* [Supplied records]:
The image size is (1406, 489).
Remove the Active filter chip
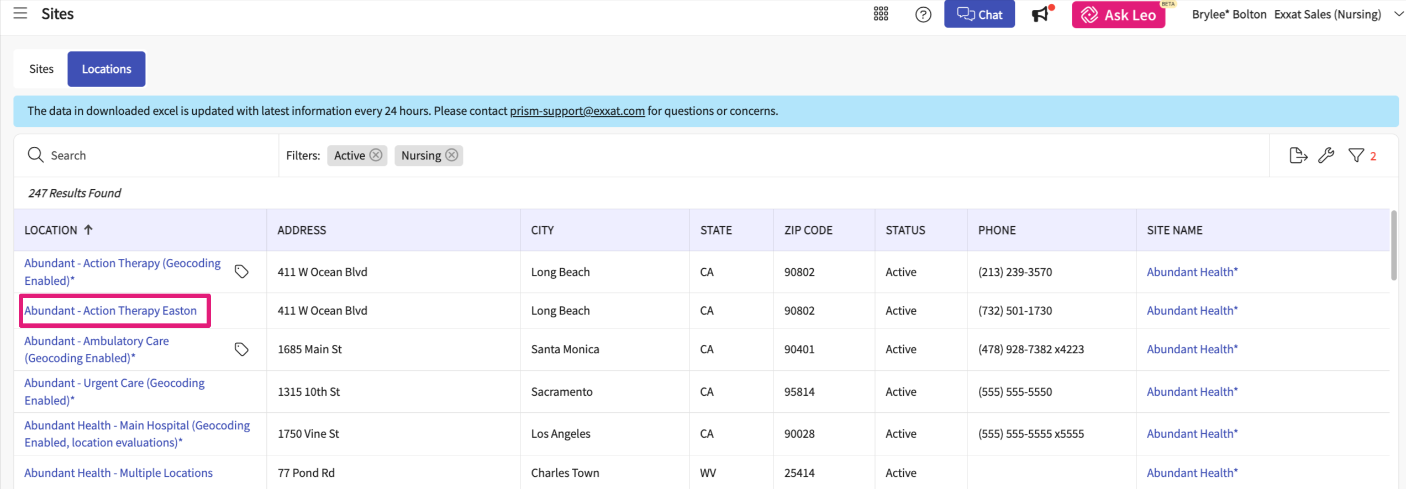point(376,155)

==

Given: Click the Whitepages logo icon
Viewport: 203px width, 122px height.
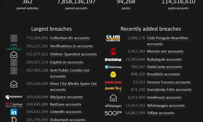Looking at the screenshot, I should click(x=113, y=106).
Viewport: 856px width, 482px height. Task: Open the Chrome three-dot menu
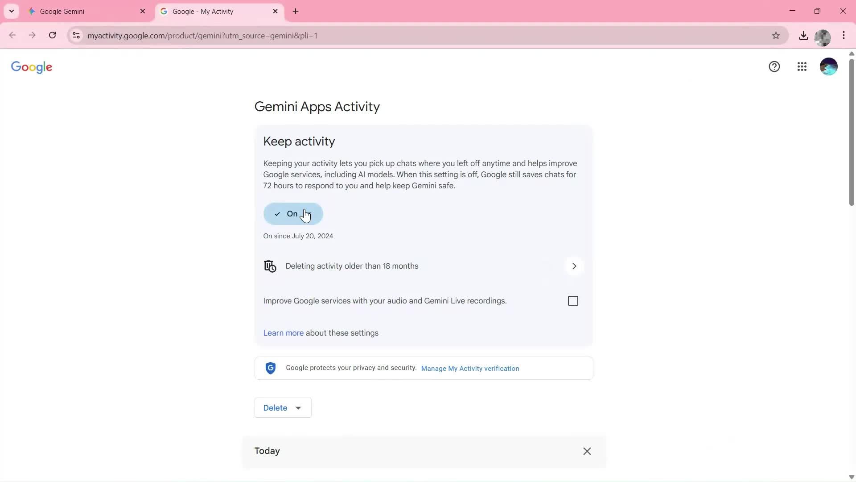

* [Exercise requirements]: Rewrite the listing from the line with "Given: Click the Whitepages logo icon" to the line with "Viewport: 856px width, 482px", putting "Screen" in place of "Viewport" and changing nothing else. Leave the pictures out of your answer.

* [Solution for this problem]:
Given: Click the Whitepages logo icon
Screen: 203px width, 122px height.
Looking at the screenshot, I should click(x=113, y=106).
Screen: 856px width, 482px height. Task: Open the Chrome three-dot menu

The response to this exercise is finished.